◆ **Problem details**: Look through the data that follows and copy each line with the string "computer".

*** Opening of Excerpted records ***

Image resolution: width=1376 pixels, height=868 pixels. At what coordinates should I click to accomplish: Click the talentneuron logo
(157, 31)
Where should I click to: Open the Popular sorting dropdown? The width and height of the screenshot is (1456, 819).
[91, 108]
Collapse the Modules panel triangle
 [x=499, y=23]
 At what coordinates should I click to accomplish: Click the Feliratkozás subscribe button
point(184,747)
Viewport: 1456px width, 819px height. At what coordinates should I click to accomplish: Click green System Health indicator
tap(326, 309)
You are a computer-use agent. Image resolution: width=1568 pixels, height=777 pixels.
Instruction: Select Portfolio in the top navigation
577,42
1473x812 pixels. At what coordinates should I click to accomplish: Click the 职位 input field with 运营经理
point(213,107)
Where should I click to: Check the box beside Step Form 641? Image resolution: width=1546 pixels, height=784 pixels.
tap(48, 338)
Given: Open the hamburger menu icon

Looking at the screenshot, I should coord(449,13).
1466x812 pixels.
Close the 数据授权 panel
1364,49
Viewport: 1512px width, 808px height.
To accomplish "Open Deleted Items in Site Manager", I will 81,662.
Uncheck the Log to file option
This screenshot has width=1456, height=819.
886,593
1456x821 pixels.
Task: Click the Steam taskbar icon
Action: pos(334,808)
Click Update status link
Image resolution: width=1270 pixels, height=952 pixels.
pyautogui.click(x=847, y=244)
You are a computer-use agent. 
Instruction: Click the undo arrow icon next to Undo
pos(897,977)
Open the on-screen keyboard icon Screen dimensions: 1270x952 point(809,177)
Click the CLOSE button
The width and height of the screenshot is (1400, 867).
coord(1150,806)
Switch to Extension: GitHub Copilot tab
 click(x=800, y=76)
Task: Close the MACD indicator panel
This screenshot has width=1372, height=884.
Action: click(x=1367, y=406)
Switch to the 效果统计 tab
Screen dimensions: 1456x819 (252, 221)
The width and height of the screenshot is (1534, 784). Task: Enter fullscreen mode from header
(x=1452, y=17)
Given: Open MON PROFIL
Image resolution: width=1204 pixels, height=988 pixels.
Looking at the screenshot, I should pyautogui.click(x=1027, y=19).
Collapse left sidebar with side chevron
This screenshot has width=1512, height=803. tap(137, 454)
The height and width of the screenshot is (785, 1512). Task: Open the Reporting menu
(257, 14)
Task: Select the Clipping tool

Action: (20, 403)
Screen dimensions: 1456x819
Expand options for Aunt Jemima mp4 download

*** Close of Excerpted records ***

◆ **Task result**:
You are a computer-use agent. Image resolution: width=1568 pixels, height=777 pixels.
You are a computer-use agent. 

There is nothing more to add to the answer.